上野恩賜公園, 日本、東京の公園
上野恩賜公園は東京北部に位置する広大な公共公園で、不忍池を中心に、庭園・林・芝生広場を縫うように遊歩道が延びています。園内には複数の美術館や博物館、動物園、寺院、神社も点在しています。
公園は1873年に日本初の公共公園として開園し、それ以前は寛永寺の寺域でした。「恩賜」という名称は、その土地が皇室から市民に下賜されたことを示しています。
春になると、公園は花見の名所として多くの人が桜の木の下に集まり、食事や会話を楽しむ場所になります。夏には不忍池がハスの花で埋め尽くされ、水面がほとんど見えなくなるほどです。
公園は上野駅から徒歩数分で、複数の鉄道路線が乗り入れているため市内各地からアクセスしやすい場所にあります。
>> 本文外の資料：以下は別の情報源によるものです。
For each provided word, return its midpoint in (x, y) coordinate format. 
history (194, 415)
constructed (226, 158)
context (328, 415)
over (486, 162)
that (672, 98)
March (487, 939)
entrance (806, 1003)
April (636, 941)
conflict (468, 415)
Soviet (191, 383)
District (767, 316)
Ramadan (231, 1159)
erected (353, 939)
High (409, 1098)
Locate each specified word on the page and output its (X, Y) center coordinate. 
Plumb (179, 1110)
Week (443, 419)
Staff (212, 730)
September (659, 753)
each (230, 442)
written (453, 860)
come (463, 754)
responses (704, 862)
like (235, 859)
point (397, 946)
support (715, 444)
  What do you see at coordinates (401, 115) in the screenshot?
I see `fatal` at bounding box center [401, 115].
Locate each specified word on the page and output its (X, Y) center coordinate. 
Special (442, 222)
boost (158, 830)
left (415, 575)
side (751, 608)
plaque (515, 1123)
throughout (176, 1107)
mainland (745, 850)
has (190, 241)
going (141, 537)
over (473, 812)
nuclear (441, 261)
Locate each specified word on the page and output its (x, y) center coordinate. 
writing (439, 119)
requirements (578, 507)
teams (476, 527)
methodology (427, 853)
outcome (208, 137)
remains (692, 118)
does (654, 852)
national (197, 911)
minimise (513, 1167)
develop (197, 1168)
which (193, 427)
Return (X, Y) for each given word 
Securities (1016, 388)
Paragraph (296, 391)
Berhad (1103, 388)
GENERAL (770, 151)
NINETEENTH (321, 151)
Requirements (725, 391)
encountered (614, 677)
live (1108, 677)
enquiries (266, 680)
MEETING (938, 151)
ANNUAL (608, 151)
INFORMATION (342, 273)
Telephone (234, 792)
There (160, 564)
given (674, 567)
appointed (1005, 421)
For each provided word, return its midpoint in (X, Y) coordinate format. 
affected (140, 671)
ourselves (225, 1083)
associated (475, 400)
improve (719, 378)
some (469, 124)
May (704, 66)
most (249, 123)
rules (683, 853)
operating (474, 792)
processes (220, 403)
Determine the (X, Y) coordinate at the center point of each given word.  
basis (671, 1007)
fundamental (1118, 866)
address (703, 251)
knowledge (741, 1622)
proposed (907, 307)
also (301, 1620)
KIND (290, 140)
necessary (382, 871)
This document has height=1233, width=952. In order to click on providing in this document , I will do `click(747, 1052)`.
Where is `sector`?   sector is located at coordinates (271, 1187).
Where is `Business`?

週末や祝日、とりわけ桜の季節は非常に混雑するため、午前中に訪れると広々と散策できます。
公園内にある国立西洋美術館はル・コルビュジエの設計によるもので、ユネスコの世界遺産に登録されています。その近くには「上野大仏」の石の顔面レリーフが小さな壁に掛けられており、地震で繰り返し損傷を受け最終的に解体された大仏の名残です。